Ergot alkaloids in Ireland

Little data are currently available about ergot alkaloid in Ireland, with reports currently confined to ergotism caused by Claviceps purpura. This may be explained, at least in part, by the recognised association between ergot alkaloid intoxication and tall fescue (F. arundinacea) grasses, which are much less common in Irish pastures than in pastures in other parts of the world. In Ireland, there is a predominance of perennial rye grass, Italian ryegrass (L. multiflorum) and white clover (Trifolium repens), with perennial rye grass alone accounting for 95% of the forage grass seed sales in Ireland [38]. Neotyphodium species were identified in 11 of 28 wild seed populations of perennial ryegrass collected in Ireland [39] during 1981, however, the species of the endophytic fungus was uncertain.

Case reports from Ireland, with suspected ergot alkaloid involvement, are presented in Table 2, and available evidence of ergot alkaloid in herbage in Ireland in Table 3. Herbage ergovaline concentrations reported in Irish samples are not dissimilar to concentrations that are associated with adverse sub-clinical effects on livestock performance in North America [3, 29]. In some of the seed samples analysed, ergovaline concentrations may have been sufficient to induce clinical ergot alkaloid intoxication.
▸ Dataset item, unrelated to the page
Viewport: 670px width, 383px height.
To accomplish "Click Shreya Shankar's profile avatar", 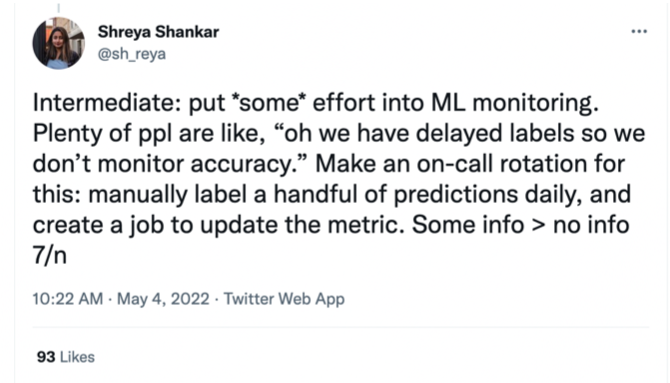I will click(59, 43).
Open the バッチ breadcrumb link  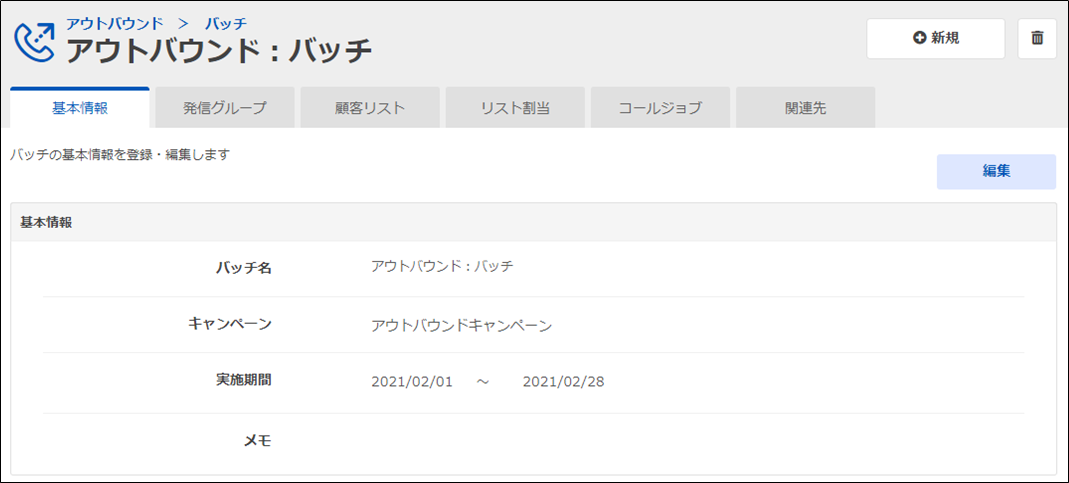(225, 22)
Table 2 Cases of suspected ergot poisoning in cattle in Ireland, from spring 1986[9]
Table 3 Ergot alkaloid in herbage from Ireland (unpublished reports from the Irish Equine Centre, samples were submitted to either the veterinary diagnostic laboratory, Iowa State University, USA or the veterinary medicine diagnostic laboratory, University of Missouri Veterinary Medicine, USA, for determination of ergovaline by HPLC)

Conclusions

Given that ergovaline, typically associated with tall fescue grasses has been reported in perennial ryegrass in Ireland, and was associated with poor performance in animals, there may be a need to:

  •  Confirm the fungal source of the ergot alkaloids so far identified in Ireland;

  •  Undertake epidemiological investigations to determine the temporal and spatial distribution of ergot alkaloid intoxication of Irish perennial ryegrass;

  •  Develop a coordinated national sampling, testing and reporting system for ergot alkaloid in forages and feeds; and

  •  Consider the need for inclusion of ergot alkaloid testing within the EU seed certification regulatory framework.

Pending additional information, these results suggest that Irish farm advisors and veterinarians should be cognisant of the potential adverse role that ergot alkaloid from infected pasture grass can have on animal health and performance.